__TASK REQUIREMENTS__: Return, unchanged, every line starting at the one with "The width and height of the screenshot is (434, 562)." and running through the last line of the material below, with nothing else added.

....

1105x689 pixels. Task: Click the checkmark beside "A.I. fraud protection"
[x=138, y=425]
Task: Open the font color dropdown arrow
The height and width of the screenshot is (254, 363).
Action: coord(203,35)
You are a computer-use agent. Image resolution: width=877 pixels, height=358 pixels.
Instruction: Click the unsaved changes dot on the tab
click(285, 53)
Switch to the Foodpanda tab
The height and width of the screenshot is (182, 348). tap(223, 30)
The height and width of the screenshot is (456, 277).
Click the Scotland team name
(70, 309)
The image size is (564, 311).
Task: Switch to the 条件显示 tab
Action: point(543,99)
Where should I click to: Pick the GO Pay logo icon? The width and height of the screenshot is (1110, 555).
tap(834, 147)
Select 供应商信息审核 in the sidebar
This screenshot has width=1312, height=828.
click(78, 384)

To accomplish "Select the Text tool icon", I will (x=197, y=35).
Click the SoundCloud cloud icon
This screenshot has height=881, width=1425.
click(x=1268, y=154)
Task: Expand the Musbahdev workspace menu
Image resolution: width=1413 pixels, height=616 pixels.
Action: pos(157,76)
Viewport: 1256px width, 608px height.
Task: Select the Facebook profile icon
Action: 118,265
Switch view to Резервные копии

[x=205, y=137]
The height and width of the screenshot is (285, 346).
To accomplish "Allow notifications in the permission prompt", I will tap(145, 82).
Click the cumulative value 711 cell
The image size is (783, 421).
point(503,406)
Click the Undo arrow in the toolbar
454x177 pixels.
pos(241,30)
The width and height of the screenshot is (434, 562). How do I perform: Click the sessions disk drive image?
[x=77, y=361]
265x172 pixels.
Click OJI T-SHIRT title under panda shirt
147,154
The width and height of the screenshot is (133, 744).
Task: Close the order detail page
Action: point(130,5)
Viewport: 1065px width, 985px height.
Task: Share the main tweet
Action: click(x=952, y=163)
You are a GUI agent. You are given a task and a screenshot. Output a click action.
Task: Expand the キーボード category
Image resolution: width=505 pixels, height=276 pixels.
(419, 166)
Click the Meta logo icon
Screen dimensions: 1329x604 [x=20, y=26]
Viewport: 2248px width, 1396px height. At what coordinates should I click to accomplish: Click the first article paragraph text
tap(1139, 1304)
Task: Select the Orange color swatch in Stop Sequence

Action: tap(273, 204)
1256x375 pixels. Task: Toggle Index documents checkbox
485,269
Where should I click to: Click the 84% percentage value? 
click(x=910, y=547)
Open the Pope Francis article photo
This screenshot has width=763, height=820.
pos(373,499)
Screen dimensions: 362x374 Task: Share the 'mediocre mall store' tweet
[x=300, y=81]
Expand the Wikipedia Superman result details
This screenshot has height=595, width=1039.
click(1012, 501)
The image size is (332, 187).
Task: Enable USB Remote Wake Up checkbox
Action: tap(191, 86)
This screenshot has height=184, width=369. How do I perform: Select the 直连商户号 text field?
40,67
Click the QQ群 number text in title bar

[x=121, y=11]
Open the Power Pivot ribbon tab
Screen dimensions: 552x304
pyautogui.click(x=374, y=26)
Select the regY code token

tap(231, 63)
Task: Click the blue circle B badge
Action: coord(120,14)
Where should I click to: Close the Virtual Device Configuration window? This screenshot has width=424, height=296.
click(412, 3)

....

__RESULT FOR THIS TASK__:
The width and height of the screenshot is (434, 562). How do I perform: Click the sessions disk drive image?
[x=77, y=361]
265x172 pixels.
Click OJI T-SHIRT title under panda shirt
147,154
The width and height of the screenshot is (133, 744).
Task: Close the order detail page
Action: point(130,5)
Viewport: 1065px width, 985px height.
Task: Share the main tweet
Action: click(x=952, y=163)
You are a GUI agent. You are given a task and a screenshot. Output a click action.
Task: Expand the キーボード category
Image resolution: width=505 pixels, height=276 pixels.
(419, 166)
Click the Meta logo icon
Screen dimensions: 1329x604 [x=20, y=26]
Viewport: 2248px width, 1396px height. At what coordinates should I click to accomplish: Click the first article paragraph text
tap(1139, 1304)
Task: Select the Orange color swatch in Stop Sequence

Action: tap(273, 204)
1256x375 pixels. Task: Toggle Index documents checkbox
485,269
Where should I click to: Click the 84% percentage value? 
click(x=910, y=547)
Open the Pope Francis article photo
This screenshot has width=763, height=820.
pos(373,499)
Screen dimensions: 362x374 Task: Share the 'mediocre mall store' tweet
[x=300, y=81]
Expand the Wikipedia Superman result details
This screenshot has height=595, width=1039.
click(1012, 501)
The image size is (332, 187).
Task: Enable USB Remote Wake Up checkbox
Action: tap(191, 86)
This screenshot has height=184, width=369. How do I perform: Select the 直连商户号 text field?
40,67
Click the QQ群 number text in title bar

[x=121, y=11]
Open the Power Pivot ribbon tab
Screen dimensions: 552x304
pyautogui.click(x=374, y=26)
Select the regY code token

tap(231, 63)
Task: Click the blue circle B badge
Action: coord(120,14)
Where should I click to: Close the Virtual Device Configuration window? This screenshot has width=424, height=296.
click(412, 3)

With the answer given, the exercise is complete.